>>
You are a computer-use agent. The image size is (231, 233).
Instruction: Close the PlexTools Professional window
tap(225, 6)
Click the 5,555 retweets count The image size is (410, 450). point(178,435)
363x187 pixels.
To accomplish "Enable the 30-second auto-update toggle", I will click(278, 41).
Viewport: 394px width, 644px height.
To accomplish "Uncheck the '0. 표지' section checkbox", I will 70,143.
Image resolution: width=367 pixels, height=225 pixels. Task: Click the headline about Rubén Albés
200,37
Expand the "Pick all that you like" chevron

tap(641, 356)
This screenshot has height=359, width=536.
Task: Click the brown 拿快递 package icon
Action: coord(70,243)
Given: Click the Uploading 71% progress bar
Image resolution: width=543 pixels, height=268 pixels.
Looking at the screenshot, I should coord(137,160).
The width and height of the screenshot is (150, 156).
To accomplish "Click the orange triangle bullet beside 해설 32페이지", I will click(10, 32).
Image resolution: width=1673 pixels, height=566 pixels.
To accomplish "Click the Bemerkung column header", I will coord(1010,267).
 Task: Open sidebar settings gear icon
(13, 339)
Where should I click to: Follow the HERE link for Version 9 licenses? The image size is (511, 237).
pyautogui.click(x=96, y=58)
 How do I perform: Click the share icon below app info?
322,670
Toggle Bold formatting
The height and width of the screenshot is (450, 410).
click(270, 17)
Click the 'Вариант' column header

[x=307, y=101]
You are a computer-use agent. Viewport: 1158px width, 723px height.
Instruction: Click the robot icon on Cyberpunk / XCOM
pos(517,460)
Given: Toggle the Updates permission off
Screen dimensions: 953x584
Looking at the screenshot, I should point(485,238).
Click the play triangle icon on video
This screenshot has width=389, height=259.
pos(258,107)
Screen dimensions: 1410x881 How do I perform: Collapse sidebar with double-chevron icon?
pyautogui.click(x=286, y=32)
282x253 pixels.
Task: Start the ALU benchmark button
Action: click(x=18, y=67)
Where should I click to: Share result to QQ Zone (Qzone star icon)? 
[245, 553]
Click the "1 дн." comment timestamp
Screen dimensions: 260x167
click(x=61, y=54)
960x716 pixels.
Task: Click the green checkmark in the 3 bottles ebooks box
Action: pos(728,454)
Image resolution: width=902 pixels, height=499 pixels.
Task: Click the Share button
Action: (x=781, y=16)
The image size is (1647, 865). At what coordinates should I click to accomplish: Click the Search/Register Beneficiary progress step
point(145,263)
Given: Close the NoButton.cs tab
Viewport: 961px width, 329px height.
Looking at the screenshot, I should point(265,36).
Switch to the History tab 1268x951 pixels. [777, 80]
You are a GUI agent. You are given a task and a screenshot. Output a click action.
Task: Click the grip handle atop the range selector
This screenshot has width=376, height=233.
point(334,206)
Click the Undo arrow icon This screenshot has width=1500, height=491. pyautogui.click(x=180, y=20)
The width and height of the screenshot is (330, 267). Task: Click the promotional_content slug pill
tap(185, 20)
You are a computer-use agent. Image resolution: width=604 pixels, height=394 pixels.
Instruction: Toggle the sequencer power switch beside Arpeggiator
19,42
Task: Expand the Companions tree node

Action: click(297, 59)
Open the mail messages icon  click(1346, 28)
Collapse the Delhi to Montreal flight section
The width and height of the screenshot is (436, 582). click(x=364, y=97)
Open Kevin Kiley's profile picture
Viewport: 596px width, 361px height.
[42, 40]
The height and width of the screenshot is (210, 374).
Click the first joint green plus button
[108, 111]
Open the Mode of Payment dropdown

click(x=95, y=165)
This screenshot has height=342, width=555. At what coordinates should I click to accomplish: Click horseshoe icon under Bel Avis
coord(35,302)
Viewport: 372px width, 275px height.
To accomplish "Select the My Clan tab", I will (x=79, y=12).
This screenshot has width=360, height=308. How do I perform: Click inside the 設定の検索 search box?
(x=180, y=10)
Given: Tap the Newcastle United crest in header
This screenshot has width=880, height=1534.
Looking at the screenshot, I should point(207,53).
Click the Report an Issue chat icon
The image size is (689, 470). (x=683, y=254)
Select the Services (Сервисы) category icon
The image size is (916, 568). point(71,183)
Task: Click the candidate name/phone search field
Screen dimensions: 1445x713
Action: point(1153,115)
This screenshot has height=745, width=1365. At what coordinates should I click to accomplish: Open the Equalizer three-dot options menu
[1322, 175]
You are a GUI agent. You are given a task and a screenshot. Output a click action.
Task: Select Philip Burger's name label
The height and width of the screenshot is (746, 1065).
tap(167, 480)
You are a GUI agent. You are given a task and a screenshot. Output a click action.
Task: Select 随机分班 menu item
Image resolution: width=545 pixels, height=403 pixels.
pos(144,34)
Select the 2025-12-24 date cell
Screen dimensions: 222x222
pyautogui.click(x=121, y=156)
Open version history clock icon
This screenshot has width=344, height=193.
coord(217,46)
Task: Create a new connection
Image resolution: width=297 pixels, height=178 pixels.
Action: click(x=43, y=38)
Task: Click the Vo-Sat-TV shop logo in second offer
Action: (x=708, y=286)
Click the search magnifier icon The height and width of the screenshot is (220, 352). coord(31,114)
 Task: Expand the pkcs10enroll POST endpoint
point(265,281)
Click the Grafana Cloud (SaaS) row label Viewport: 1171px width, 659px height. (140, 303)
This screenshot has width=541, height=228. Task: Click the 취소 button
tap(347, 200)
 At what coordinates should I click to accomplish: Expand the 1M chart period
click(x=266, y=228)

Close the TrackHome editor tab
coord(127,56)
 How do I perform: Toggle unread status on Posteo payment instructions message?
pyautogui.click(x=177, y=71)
<<
▸ Work required
Return only those lines of the records that contain the string "label".

▸ Response for this exercise
Task: Select Philip Burger's name label
Click the Grafana Cloud (SaaS) row label Viewport: 1171px width, 659px height. (140, 303)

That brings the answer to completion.